Understanding the classical model for linking, groundwork: The algorithm


The classical model for linking goes like this:

Each OBJ file contains two lists of symbols.

  1. Provided symbols: These are symbols the OBJ contains definitions for.

  2. Needed symbols: These are symbols the OBJ would like the definitions for.

(The official terms for these are exported and imported, but I will use provided and needed to avoid confusion with the concepts of exported and imported functions in DLLs, and because provided and needed more clearly captures what the two lists are for.)

Naturally, there is other bookkeeping information in there. For example, for provided symbols, not only is the name given, but also additional information on locating the definition. Similarly, for needed symbols, in addition to the name, there is also information about what should be done once its definition has been located.

Collectively, provided and needed symbols are known as symbols with external linkage, or just externals for short. (Of course, by giving them the name symbols with external linkage, you would expect there to be things known as symbols with internal linkage, and you'd be right.)

For example, consider this file:

// inventory.c

extern int InStock(int id);

int GetNextInStock()
{
  static int Current = 0;
  while (!InStock(++Current)) { }
  return Current;
}

This very simple OBJ file has one provided symbol, Get­Next­In­Stock: That is the object defined in this file that can be used by other files. It also has one needed symbol, In­Stock: That is the object required by this file in order to work, but which the file itself did not provide a definition for. It's hoping that somebody else will define it. There's also a symbol with internal linkage: Current, but that's not important to the discussion, so I will ignore it from now on.

OBJ files can hang around on their own, or they can be bundled together into a LIB file.

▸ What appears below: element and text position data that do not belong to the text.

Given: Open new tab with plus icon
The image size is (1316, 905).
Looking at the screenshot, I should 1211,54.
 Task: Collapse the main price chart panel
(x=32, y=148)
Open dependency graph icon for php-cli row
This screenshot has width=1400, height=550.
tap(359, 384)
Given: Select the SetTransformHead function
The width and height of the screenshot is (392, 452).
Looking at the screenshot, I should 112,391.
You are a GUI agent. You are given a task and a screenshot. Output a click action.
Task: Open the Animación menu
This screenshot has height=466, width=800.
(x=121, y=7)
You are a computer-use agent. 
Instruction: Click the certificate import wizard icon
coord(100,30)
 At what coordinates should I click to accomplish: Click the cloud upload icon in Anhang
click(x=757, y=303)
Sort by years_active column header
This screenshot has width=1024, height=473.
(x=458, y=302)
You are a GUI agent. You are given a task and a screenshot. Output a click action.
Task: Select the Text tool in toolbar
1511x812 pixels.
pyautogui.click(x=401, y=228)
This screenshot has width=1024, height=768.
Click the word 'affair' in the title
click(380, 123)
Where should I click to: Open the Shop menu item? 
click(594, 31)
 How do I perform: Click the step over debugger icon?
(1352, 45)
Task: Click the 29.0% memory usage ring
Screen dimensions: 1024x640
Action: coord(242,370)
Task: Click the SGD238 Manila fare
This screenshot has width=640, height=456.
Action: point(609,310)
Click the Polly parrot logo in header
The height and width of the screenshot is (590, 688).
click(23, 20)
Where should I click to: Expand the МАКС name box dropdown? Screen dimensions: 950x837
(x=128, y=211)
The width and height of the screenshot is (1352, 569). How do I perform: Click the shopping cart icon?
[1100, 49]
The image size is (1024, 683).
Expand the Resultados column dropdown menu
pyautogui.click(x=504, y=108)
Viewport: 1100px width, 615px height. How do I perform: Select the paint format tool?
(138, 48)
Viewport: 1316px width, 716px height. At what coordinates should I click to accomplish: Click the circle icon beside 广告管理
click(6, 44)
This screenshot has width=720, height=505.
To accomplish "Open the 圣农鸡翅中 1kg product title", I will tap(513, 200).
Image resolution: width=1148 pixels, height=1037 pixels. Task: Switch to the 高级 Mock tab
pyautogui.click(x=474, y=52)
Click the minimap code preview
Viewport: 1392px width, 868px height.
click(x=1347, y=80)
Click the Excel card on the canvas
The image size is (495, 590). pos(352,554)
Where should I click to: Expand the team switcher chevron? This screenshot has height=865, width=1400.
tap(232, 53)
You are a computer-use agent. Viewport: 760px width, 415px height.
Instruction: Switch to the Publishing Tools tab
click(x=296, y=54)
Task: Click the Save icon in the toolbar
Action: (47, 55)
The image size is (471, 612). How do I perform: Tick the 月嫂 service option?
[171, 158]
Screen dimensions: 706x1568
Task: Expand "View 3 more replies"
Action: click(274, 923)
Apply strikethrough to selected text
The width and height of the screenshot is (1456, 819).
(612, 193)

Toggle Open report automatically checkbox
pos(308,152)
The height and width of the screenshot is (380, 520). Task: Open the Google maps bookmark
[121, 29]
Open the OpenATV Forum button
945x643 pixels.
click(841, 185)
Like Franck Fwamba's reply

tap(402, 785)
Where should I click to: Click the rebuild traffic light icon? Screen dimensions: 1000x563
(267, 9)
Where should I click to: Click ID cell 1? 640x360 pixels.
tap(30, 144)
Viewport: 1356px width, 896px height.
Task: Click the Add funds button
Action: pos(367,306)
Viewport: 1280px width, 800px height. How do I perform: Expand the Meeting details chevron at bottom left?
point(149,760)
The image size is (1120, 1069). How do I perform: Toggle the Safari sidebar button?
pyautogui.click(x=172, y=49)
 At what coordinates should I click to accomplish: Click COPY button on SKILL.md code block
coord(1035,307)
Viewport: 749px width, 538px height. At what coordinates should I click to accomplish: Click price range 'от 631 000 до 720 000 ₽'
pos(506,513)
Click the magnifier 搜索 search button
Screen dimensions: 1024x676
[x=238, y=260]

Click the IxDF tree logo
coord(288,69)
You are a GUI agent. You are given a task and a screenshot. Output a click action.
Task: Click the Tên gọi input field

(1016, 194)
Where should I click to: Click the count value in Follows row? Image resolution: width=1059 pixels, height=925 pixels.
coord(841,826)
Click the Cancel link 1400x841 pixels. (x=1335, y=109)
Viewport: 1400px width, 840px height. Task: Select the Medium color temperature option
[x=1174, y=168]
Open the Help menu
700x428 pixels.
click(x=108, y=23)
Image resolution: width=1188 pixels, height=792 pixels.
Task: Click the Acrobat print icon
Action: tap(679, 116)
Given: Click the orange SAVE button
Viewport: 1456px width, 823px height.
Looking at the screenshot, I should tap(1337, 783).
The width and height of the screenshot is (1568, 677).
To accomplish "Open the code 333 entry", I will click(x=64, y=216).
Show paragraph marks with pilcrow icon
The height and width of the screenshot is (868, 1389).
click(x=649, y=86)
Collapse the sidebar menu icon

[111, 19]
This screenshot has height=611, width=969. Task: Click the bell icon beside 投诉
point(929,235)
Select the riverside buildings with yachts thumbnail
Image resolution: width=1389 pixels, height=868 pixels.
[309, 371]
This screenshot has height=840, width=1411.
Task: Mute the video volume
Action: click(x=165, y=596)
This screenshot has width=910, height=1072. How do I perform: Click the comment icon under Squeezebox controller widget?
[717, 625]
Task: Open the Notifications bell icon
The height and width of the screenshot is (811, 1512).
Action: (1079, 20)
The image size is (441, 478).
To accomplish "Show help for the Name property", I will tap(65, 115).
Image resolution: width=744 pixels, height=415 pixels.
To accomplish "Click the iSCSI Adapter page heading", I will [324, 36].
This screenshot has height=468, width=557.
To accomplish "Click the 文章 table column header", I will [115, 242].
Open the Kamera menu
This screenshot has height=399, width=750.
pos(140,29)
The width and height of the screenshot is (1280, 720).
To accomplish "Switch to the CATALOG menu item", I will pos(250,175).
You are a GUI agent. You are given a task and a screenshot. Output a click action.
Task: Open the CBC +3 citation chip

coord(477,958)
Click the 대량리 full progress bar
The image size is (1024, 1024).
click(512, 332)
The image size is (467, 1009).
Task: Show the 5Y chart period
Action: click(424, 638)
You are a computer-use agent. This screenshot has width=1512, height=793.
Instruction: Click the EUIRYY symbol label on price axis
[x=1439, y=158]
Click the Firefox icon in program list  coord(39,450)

When you ask the linker to generate a module, you hand it a list of OBJ files and a list of LIB files. The linker's goal is to resolve all of the needed symbols by matching them up to a provided symbol. Eventually, everything needed will be provided, and you have yourself a module.

To do this, the linker keeps track of which symbols in the module are resolved and which are unresolved.

  • A resolved symbol is one for which a provided symbol has been located and added to the module. Under the classical model, a symbol can be resolved only once. (Otherwise, the linker wouldn't know which one to use!)

  • An unresolved symbol is one that is needed by the module, but for which no provider has yet been identified.

Whenever the linker adds an OBJ file to the module, it goes through the list of provided and needed symbols and updates the list of symbols in the module. The algorithm for updating this list of symbols is obvious if you've been paying attention, because it is a simple matter of preserving the invariants described above.

For each provided symbol in an OBJ file added to a module:

  • If the symbol is already in the module marked as resolved, then raise an error complaining that an object has multiple definitions.

  • If the symbol is already in the module marked as unresolved, then change its marking to resolved.

  • Otherwise, the symbol is not already in the module. Add it and mark it as resolved.

For each needed symbol in an OBJ file added to a module:

  • If the symbol is already in the module marked as resolved, then leave it marked as resolved.

  • If the symbol is already in the module marked as unresolved, then leave it marked as unresolved.

  • Otherwise, the symbol is not already in the module. Add it and mark it as unresolved.

The algorithm the linker uses to resolve symbols goes like this:

  • Initial conditions: Add all the explicitly-provided OBJ files to the module.

  • While there is an unresolved symbol:
    • Look through all the LIBs for the first OBJ to provide the symbol.

    • If found: Add that OBJ to the module.
    • If not found: Raise an error complaining of an unresolved external. (If the linker has the information available, it may provide additional details.)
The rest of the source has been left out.